# Your goal
Please rescale each click coordinate in the listing by 0.95, rounding to whole numbers with halves going up, and write every line out again with nothing else altered. Start at the line containing "Where should I click to: Open" and stop after the line containing "Image resolution: width=450".

# Records shown
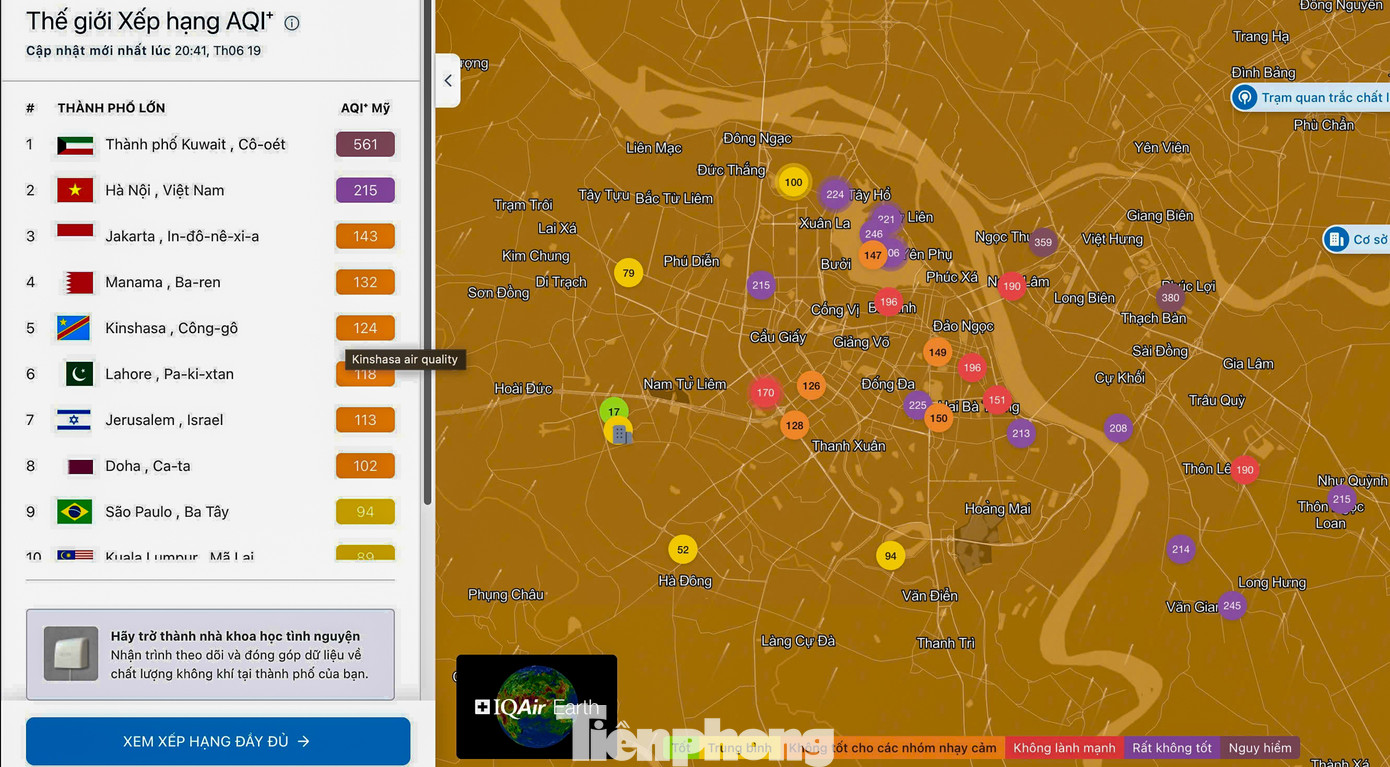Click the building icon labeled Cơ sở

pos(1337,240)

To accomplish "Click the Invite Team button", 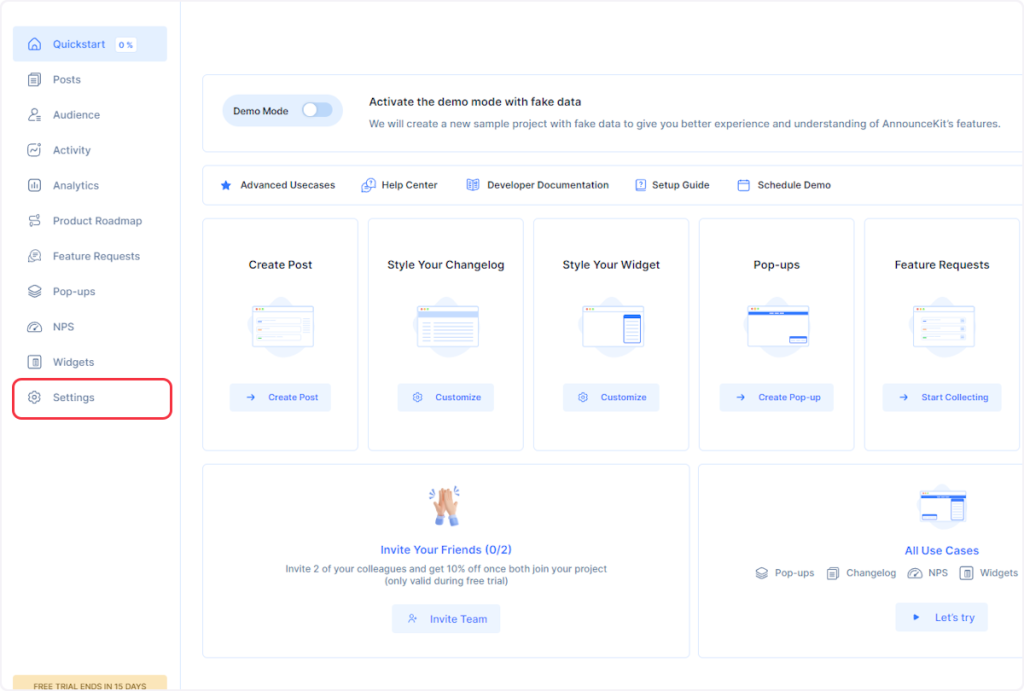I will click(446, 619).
...
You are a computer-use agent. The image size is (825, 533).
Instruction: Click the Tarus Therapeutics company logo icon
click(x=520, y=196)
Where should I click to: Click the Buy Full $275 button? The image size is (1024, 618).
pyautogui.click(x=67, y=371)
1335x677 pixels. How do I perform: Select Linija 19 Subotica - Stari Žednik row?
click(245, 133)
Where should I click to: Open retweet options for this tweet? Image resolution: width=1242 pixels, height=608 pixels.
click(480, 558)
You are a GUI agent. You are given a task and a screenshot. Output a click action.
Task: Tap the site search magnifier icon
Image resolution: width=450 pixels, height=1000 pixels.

# Result below
Where should I click to: Open retweet options for this tweet? Image resolution: width=1242 pixels, height=608 pixels.
click(456, 530)
You are a GUI agent. You are given a task and a screenshot. Output a click action.
Task: Tap the site search magnifier icon
Image resolution: width=450 pixels, height=1000 pixels.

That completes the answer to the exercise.